Forfeiture for failure to pay service charge etc.     145. - (1) Section 81 of the Housing Act 1996 (restriction on forfeiture for failure to pay service charge) is amended as follows.
 
      (2) In subsection (1), for the words from "to pay" to the end substitute"by a tenant to pay a service charge or administration charge unless-
 
 
    (a) it is finally determined by (or on appeal from) a leasehold valuation tribunal or by a court, or by an arbitral tribunal in proceedings pursuant to a post-dispute arbitration agreement, that the amount of the service charge or administration charge is payable by him, or
 
    (b) the tenant has admitted that it is so payable."
      (3) For subsection (2) substitute-
 
 
    "(2) The landlord may not exercise a right of re-entry or forfeiture by virtue of subsection (1)(a) until after the end of the period of 14 days beginning with the day after that on which the final determination is made."
 
      (4) For subsection (3) substitute-
 
 
    "(3) For the purposes of this section it is finally determined that the amount of a service charge or administration charge is payable-
 
 
    (a) if a decision that it is payable is not appealed against or otherwise challenged, at the end of the time for bringing an appeal or other challenge, or
 
    (b) if such a decision is appealed against or otherwise challenged and not set aside in consequence of the appeal or other challenge, at the time specified in subsection (3A).
      (3A) The time referred to in subsection (3)(b) is the time when the appeal or other challenge is disposed of-
 
 
    (a) by the determination of the appeal or other challenge and the expiry of the time for bringing a subsequent appeal (if any), or
 
    (b) by its being abandoned or otherwise ceasing to have effect."
      (5) After subsection (4) insert-
 
 
    "(4A) References in this section to the exercise of a right of re-entry or forfeiture include the service of a notice under section 146(1) of the Law of Property Act 1925 (restriction on re-entry or forfeiture)."
 
      (6) In subsection (5), after "this section" insert-
 
 
    "(a) "administration charge" has the meaning given by Part I of Schedule 10 to the Commonhold and Leasehold Reform Act 2001,
 
    (b) "arbitration agreement" and "arbitral tribunal" have the same meaning as in Part I of the Arbitration Act 1996 and "post-dispute arbitration agreement", in relation to any matter, means an arbitration agreement made after a dispute about the matter has arisen,
 
    (c) "dwelling" has the same meaning as in the Landlord and Tenant Act 1985, and
 
    (d) ".
 
Crown application
Application to Crown.     146. - (1) The following provisions apply in relation to land in which there is a Crown interest-
 
 
    (a) sections 18 to 30B of (and the Schedule to) the 1985 Act (service charges, insurance and managing agents),
 
    (b) section 42 (service charges to be held in trust) and sections 46 to 49 (information to be furnished to tenants) of the 1987 Act,
 
    (c) Chapter V of Part I of the 1993 Act (management audit),
 
    (d) section 81 of the Housing Act 1996 (restriction on termination of tenancy for failure to pay service charge etc.),
 
    (e) section 84 of (and Schedule 4 to) that Act (right to appoint surveyor), and
 
    (f) in this Chapter, the provisions relating to any of the provisions within paragraphs (a) to (e), Part I of Schedule 10 and sections 142 to 145.

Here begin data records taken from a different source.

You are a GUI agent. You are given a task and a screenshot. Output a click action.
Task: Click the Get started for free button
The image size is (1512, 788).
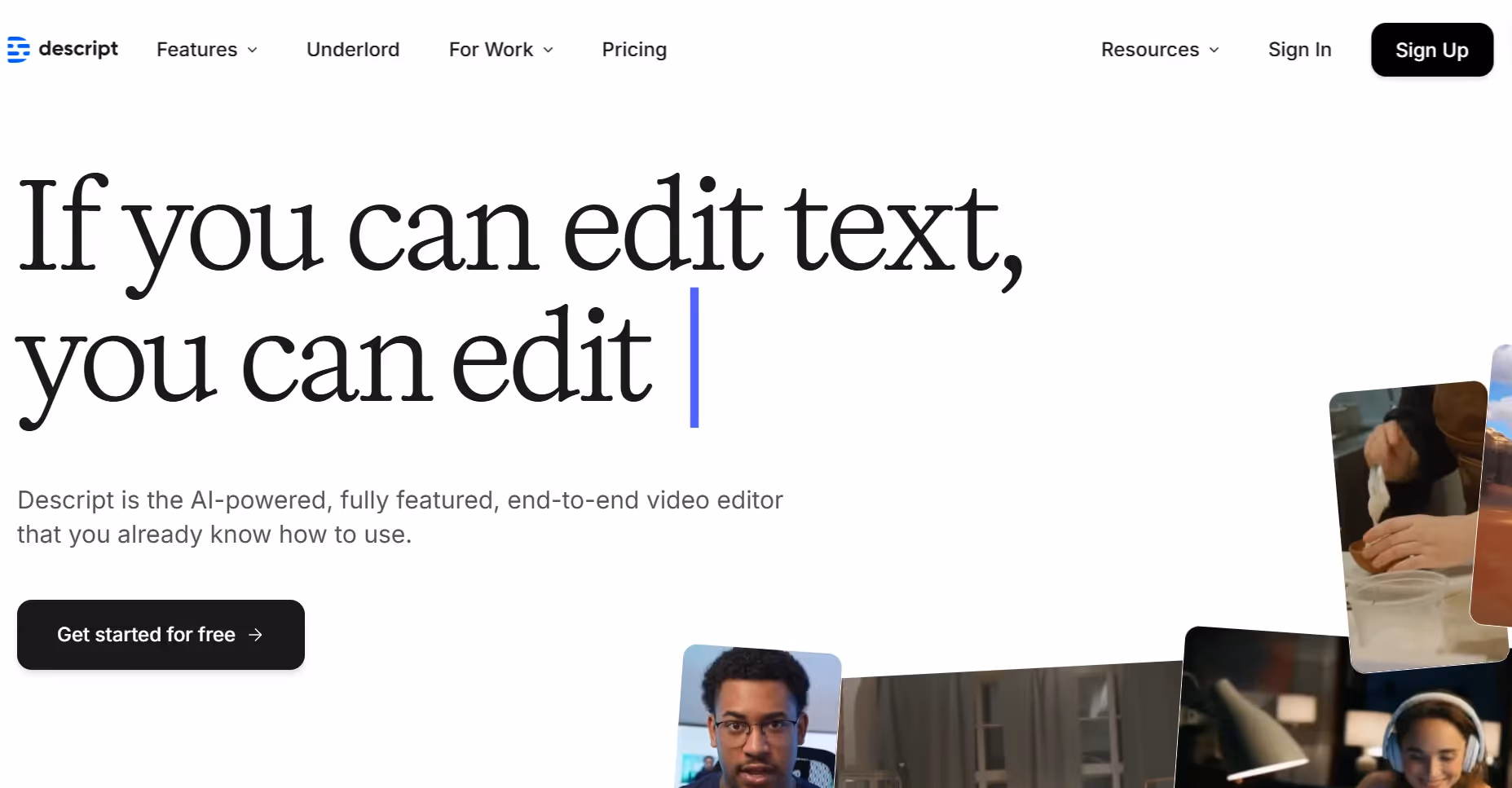point(160,635)
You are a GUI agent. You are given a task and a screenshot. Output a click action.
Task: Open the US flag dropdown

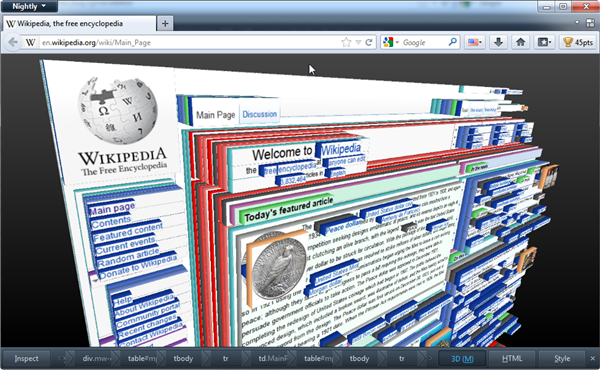click(475, 42)
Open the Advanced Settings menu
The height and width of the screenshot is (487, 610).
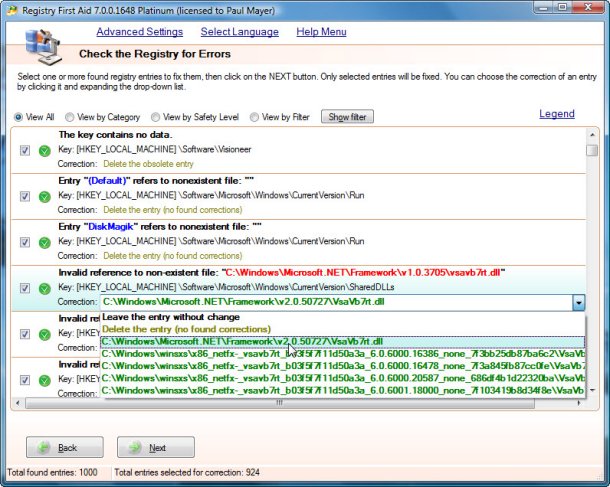139,32
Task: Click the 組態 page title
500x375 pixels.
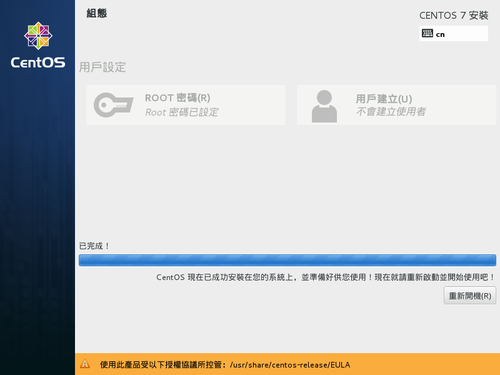Action: point(97,13)

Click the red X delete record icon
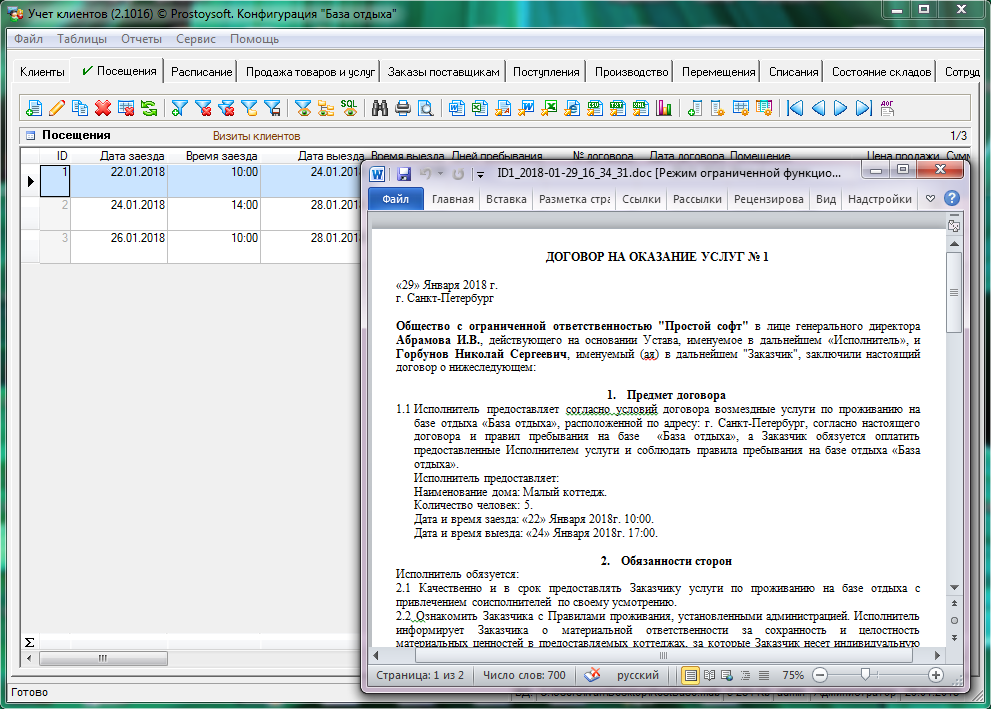(103, 108)
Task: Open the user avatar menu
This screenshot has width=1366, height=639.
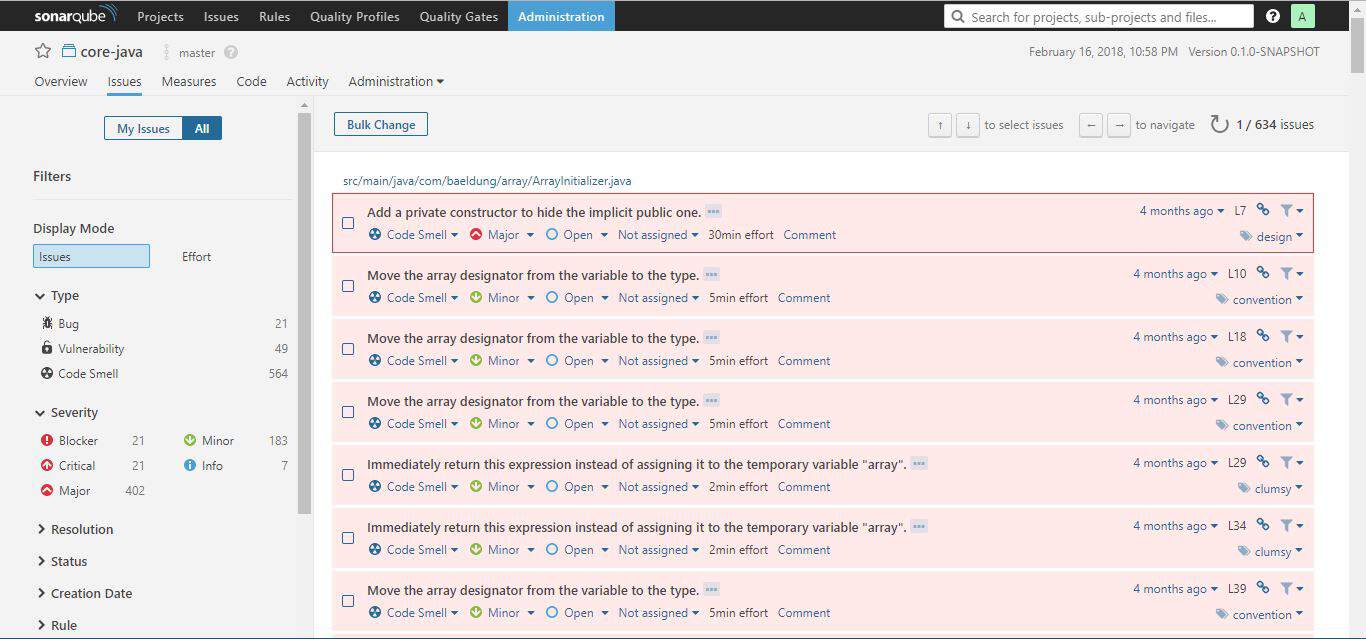Action: 1302,16
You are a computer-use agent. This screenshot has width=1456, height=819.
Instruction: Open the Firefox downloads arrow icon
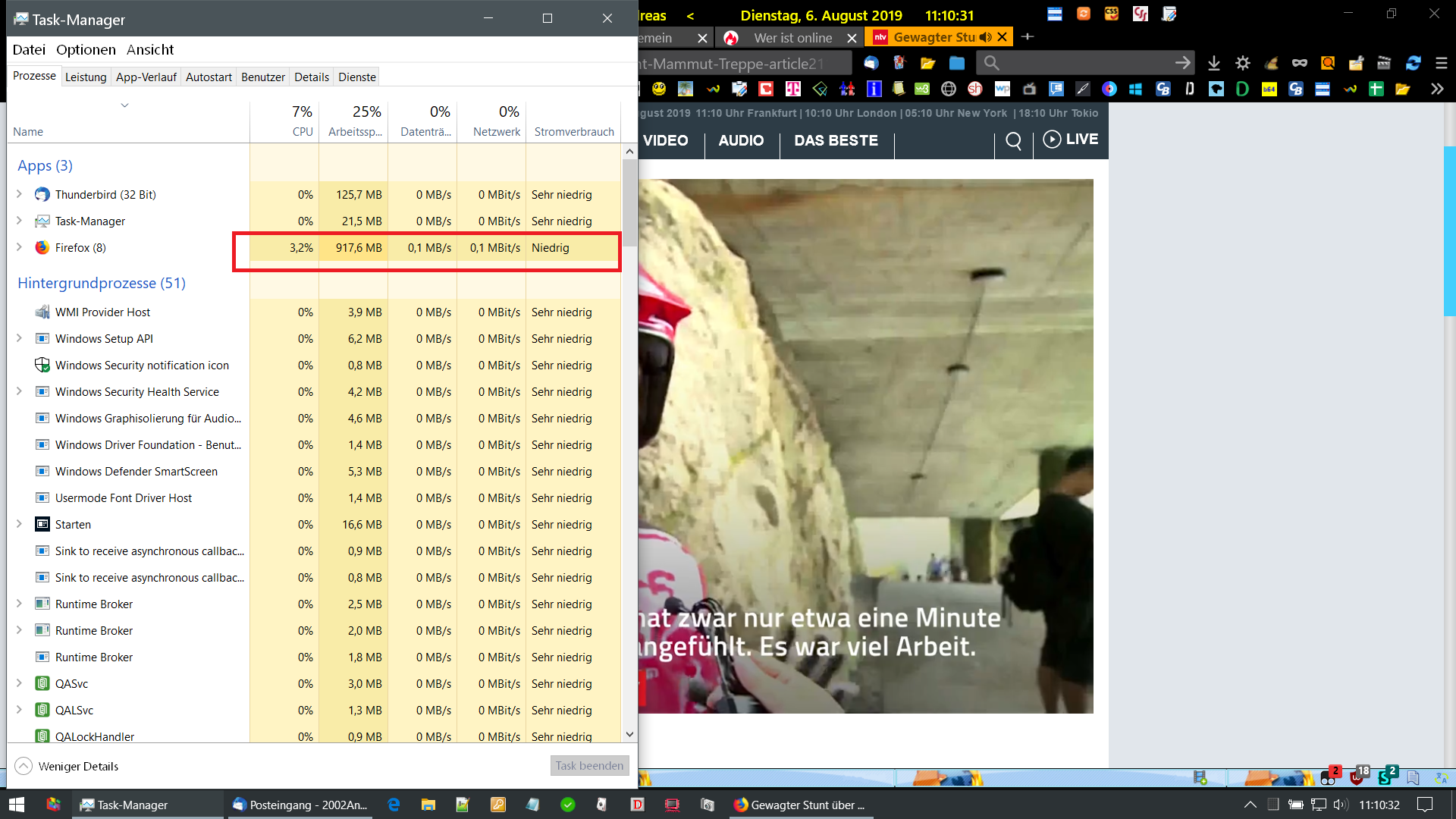coord(1213,63)
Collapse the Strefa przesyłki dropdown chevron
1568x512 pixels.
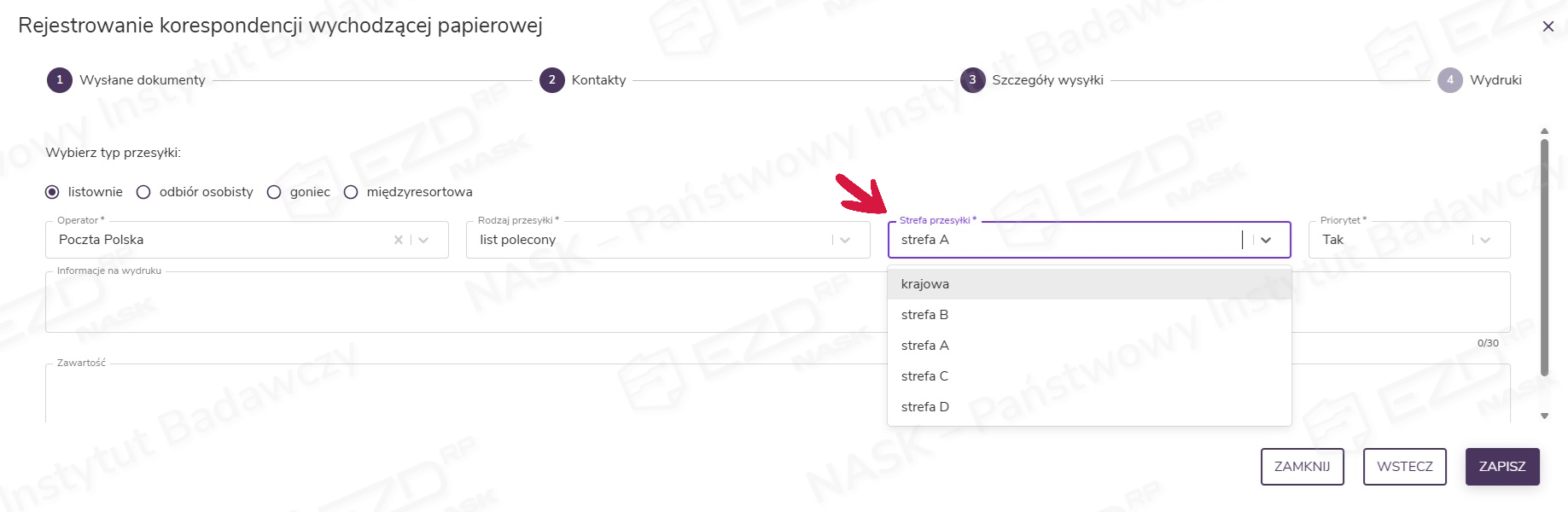coord(1266,240)
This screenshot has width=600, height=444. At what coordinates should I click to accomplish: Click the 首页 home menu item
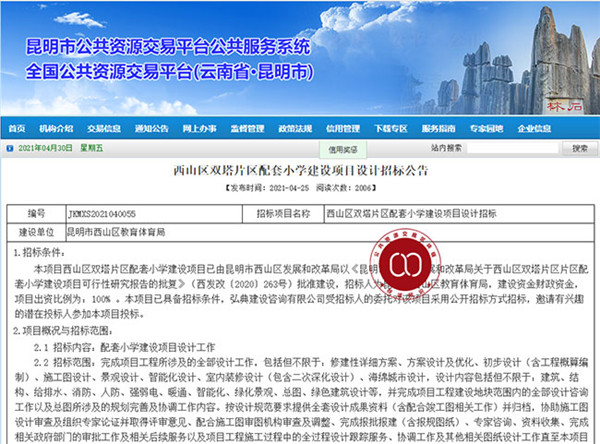[16, 129]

      (2) There is a Crown interest in land if there is an interest or estate in the land-
 
 
    (a) which is comprised in the Crown Estate,
 
    (b) which belongs to Her Majesty in right of the Duchy of Lancaster,
 
    (c) which belongs to the Duchy of Cornwall, or
 
    (d) which belongs to a government department or is held on behalf of Her Majesty for the purposes of a government department.
      (3) No failure by the Crown to perform a duty imposed by section 21, 22 or 23 of, or by or by virtue of paragraph 2, 3 or 4 of the Schedule to, the 1985 Act makes the Crown criminally liable; but the High Court may declare any such failure without reasonable excuse to be unlawful.